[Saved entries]
.....

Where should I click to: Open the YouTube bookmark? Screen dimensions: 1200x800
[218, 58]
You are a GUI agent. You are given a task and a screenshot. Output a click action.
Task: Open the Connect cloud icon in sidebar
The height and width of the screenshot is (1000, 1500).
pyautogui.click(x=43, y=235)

.....

__Instructions for the task__: Every record above is to be given again precisely.

__Answer section__:
Where should I click to: Open the YouTube bookmark? Screen dimensions: 1200x800
[218, 58]
You are a GUI agent. You are given a task and a screenshot. Output a click action.
Task: Open the Connect cloud icon in sidebar
The height and width of the screenshot is (1000, 1500).
pyautogui.click(x=43, y=235)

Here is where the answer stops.